According to payroll processor ADP and forecaster Moody's latest tally of private sector jobs, the private sector added 192,000 jobs this month, far higher than the 165,000 that economists surveyed by Dow Jones Newswire had been expecting.
ADP did, however, revise its December job tally down to 185,000 from the 215,000 reported a month ago.
Mark Zandi, chief economist of Moody's Analytics, said: "The job market is slowly, but steadily, improving. Monthly job gains appear to have accelerated from near 150,000 to closer to 175,000. Construction is finally kicking into gear and more than offsetting the weakness in manufacturing. The recent gains may be overstating any improvement, particularly in the context of recent revivals in growth at the start of the past three years, but the gains are encouraging nonetheless."
Some economists also pointed to rises in consumer spending and business investment towards the end of the year and growth in the US housing market as signs of improvement. House prices were 5.5% up on a year ago, according to the widely watched Case-Shiller index, the fastest rise since the market crash began in 2006.
Chris Williamson, chief economist at financial data provider Markit, said spending hit a trough last October, made worse by hurricane Sandy, but recovered towards the end of the year as businesses on the eastern seaboard got back on their feet and trade with the eurozone and China improved.

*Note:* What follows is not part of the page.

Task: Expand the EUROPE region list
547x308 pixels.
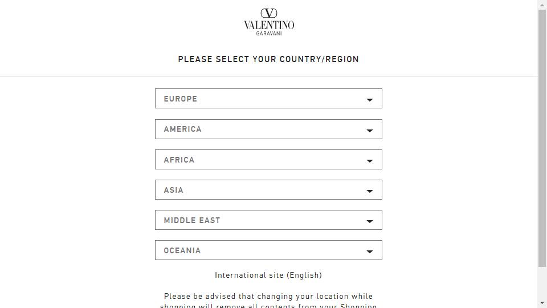Action: tap(268, 99)
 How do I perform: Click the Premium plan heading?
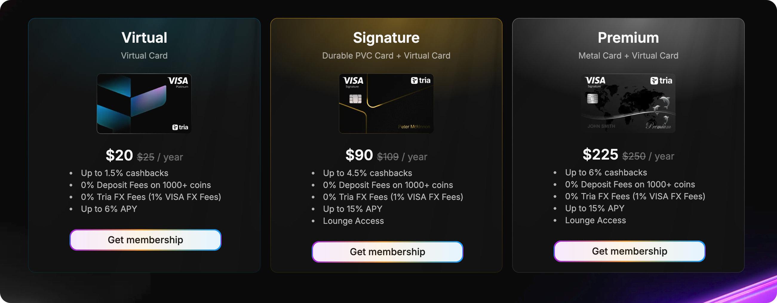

However, some analysts said it was possible that wrangling in Washington over possible budget cuts could combine with the negative GDP number to undermine consumer confidence.
"While inventories and government are what are most likely to catch the market's eye, it is hard to put a particularly positive spin on such a weak headline. It will be important for Friday's employment number to settle people's nerves that this reflects the fiscal cliff concerns rather than a genuine stalling of the US economy," said David Semmens, a senior US economist at Standard Chartered.
Some economists warned against reading too much into the report. "Frankly, this is the best-looking contraction in US GDP you'll ever see," Paul Ashworth, an economist at Capital Economics, said in a note to clients. "The drag from defence spending and inventories is a one-off. The rest of the report is all encouraging."
Revisions to the GDP figure are due in February and March and the final figure could go up or down significantly. The GDP news came the same day that the Federal Reserve issued its latest statement. After a two day meeting the Fed left interest rates
unchanged at close to zero and said it would continue its $85bn a month bond buying programme aimed at keeping rates down.